I'll Cry Tomorrrow Read online

Page 13


  I stood over him, almost beside myself with disappointment and anger. How could I stay sober if I couldn’t count on him? What a mockery the picture he had painted—Mark and me and Sonny! Anger rose in me. “Get out!” I suddenly screamed. “You can’t be trusted—get out of here. I don’t want a drunken bum staying in my apartment all night. Get out! My mother was right—” I pulled at him.

  He rose swayingly and took a step forward. Suddenly his fist exploded in my face. My head rocked and I felt a sharp stab of pain; a pinwheel of flame whirled in my eyes.

  Next thing I knew I was laying on the bed. There was blood over me and the bed, and the wall was splashed with it “My face,” I moaned. “My face.” My lower jaw was hanging, swinging back and forth.

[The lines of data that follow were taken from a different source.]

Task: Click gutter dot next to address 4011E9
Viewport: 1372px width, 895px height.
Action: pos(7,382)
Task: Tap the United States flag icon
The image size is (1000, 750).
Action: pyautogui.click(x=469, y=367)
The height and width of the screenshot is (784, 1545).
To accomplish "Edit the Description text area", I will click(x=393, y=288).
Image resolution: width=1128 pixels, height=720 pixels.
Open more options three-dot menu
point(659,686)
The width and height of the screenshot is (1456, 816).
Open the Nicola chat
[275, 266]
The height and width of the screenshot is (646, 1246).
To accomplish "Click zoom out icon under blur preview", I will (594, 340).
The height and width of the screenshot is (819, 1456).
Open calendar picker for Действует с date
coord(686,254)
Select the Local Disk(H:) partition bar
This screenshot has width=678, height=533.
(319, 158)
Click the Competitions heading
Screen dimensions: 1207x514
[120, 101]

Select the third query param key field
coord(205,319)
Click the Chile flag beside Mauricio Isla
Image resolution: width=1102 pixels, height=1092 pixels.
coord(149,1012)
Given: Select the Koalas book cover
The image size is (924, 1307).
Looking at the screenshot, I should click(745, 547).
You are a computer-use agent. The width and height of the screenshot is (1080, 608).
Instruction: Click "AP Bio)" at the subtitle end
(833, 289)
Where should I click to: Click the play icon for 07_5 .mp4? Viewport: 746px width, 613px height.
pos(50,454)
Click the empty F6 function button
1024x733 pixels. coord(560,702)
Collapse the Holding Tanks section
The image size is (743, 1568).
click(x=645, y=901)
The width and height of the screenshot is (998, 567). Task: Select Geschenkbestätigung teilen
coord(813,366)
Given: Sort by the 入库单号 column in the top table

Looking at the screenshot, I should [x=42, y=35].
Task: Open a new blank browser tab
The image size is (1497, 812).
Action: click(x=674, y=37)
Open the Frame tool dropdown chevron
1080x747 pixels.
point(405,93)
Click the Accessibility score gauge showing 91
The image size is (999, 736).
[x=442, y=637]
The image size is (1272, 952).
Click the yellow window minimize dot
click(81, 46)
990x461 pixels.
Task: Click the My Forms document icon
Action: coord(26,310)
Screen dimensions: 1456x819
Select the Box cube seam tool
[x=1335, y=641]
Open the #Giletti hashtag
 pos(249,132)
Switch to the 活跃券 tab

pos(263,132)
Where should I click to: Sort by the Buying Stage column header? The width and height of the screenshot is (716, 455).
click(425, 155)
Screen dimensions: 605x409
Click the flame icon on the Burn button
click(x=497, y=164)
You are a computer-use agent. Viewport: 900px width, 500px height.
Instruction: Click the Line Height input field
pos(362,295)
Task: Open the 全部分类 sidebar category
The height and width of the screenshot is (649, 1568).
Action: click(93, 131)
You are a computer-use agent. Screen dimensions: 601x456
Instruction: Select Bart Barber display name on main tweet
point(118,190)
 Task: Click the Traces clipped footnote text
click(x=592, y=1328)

  The telephone rang. I looked about, dazed. Mark answered, his voice smooth as butter. “Hello, Linda. She’s fine, thanks. Yes, we’ll try to make it.”

  I was half conscious, my face numb. “Your jaw is broken,” the doctor was saying. I sat in his office for hours until he completed wiring my jaw. “You won’t be able to open your mouth for six weeks,” he said. “You’ll have to live on liquids.”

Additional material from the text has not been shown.